A weight loss programme has transformed the life of champion Rotorua equestrian, Jo Jackson.
"I've always struggled with my weight, and have been a typical yo-yo dieter for over two decades," she said. "I think the turning point came after a dressage competition in spring 2017 where I seriously considered quitting riding - and horses are what fuel my soul."
Being born without a lower right arm didn't stop her in the past. She won three equestrian gold medals at the Atlanta Paralympics and is a three times world champion.
This time the challenge was different.
"My riding and balance was getting worse, I knew I was confusing my horse JD and I just wasn't happy," Jackson said. "My anxiety was creeping up again, too. But I knew I'd be running away from the problem and not addressing it. In my heart, I was not ready to quit riding, so it was time to do something about it."
She turned to the team at QE Health Wellness and Spa who had helped her in the past. In August 2015 - and "in a very dark place" – she participated in a three-week, Persistent Pain course at QE Health.
Her health problems began in December 2007.
"I was supporting a sedated horse's head over my left shoulder, during a dental procedure," she said. "The horse reacted adversely, and his head caused crushing to my brachial plexus nerve in that shoulder. As a result, I developed Complex Regional Pain Syndrome (CRPS) in my left shoulder, arm and hand. A bit unfortunate as I have no lower right arm and wear a prosthetic arm. CRPS then started to spread to other parts of my body."
A combination of relentless pain, a cocktail of medication and the loss of her job led to a downward spiral of depression and loss of self-worth.
"I was only existing, not living."
Her weight loss programme began in July 2017, focused around a fitness programme in the QE Health gym.
"I was determined to do it, but I never imagined I would lose this much weight.
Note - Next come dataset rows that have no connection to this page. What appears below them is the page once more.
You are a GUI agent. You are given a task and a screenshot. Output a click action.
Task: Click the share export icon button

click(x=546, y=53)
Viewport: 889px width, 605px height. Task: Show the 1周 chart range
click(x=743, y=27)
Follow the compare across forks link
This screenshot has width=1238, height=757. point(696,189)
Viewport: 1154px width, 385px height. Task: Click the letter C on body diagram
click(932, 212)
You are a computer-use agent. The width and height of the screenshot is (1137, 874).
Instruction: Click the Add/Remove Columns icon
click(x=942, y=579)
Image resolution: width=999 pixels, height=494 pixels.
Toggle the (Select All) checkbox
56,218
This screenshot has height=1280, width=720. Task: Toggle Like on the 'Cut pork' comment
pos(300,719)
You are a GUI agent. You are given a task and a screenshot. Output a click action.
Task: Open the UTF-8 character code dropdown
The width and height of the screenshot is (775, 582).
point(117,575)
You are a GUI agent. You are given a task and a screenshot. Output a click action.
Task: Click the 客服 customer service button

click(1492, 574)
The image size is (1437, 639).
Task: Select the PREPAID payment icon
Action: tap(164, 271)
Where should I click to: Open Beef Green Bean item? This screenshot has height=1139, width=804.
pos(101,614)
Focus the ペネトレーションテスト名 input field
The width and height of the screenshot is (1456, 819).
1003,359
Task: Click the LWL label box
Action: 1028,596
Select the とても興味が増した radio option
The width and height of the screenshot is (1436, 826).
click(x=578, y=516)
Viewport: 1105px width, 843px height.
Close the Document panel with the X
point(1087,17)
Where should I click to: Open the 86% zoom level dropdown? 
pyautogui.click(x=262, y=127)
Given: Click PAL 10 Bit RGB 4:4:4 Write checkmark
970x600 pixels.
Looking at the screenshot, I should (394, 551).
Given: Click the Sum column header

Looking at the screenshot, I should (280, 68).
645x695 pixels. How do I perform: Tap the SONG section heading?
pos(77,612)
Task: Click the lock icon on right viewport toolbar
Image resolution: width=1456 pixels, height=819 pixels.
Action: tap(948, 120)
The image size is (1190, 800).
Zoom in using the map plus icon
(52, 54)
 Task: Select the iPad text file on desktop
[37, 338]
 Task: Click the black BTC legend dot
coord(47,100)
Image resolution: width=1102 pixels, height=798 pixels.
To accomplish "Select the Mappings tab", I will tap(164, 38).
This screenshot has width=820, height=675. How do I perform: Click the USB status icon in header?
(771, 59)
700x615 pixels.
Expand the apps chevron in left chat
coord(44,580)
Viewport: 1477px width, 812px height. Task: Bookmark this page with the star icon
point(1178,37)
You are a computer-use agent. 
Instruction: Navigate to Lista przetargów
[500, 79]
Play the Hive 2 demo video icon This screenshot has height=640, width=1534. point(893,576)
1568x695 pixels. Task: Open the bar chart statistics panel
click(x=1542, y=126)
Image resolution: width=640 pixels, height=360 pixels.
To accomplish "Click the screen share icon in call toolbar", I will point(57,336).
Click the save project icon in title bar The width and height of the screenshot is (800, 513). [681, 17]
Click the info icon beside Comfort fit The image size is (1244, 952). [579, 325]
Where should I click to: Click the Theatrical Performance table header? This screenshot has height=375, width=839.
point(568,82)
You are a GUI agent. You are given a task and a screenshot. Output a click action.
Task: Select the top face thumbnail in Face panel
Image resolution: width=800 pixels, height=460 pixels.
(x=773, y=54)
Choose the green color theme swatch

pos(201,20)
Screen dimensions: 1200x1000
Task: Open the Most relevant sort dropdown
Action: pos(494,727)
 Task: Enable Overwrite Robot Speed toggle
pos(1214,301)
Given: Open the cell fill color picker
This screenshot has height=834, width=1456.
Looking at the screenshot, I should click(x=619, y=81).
By the end of the year I had lost 28 kilos. My original goal was 30 but now it's 35," she said.
"I realise that I'm unlikely to be totally pain-free again, but I accept that for what it is and get on with it."
She's generous in her praise for QE and those who've helped and she's looking forward to 2018.
"I can see there is a future, which excites me more than it scares me. I want to live, I have hope again, and my confidence has soared. My balance has improved, and not carrying the excess weight has improved my health, my pain and my fatigue levels.
"Riding is fun again, I'm a far more effective rider…and JD is much happier."